**EXERCISE AIM**
Find the lines holding the string "with" in the data, then copy all of them.

**DATA TO USE**
******

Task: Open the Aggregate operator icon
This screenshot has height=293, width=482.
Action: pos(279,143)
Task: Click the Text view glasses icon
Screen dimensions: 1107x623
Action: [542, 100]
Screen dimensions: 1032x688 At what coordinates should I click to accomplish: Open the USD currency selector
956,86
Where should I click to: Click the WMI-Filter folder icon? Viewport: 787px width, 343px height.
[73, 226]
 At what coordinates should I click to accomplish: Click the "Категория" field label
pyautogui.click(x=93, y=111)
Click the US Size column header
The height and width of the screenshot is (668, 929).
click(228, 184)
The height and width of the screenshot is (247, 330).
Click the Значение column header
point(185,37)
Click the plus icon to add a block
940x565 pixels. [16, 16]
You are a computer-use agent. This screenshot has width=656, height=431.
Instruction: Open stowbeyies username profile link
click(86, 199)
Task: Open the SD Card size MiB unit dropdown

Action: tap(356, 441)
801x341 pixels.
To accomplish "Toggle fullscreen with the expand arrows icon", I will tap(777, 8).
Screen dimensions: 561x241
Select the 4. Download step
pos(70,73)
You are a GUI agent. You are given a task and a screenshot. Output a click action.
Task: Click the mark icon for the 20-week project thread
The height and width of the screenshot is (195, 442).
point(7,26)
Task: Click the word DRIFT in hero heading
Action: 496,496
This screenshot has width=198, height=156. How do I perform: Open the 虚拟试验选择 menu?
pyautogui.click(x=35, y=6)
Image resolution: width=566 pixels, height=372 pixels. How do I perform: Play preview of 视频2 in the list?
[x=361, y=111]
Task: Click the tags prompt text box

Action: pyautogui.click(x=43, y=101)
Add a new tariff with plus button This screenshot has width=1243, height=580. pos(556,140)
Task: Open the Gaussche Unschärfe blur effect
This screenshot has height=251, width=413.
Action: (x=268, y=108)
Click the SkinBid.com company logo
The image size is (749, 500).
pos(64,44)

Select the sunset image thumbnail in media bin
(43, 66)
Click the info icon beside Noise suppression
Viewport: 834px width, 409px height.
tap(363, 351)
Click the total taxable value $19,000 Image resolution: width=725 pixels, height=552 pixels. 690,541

******

**RESULT FOR THIS TASK**
To accomplish "Toggle fullscreen with the expand arrows icon", I will tap(777, 8).
Add a new tariff with plus button This screenshot has width=1243, height=580. pos(556,140)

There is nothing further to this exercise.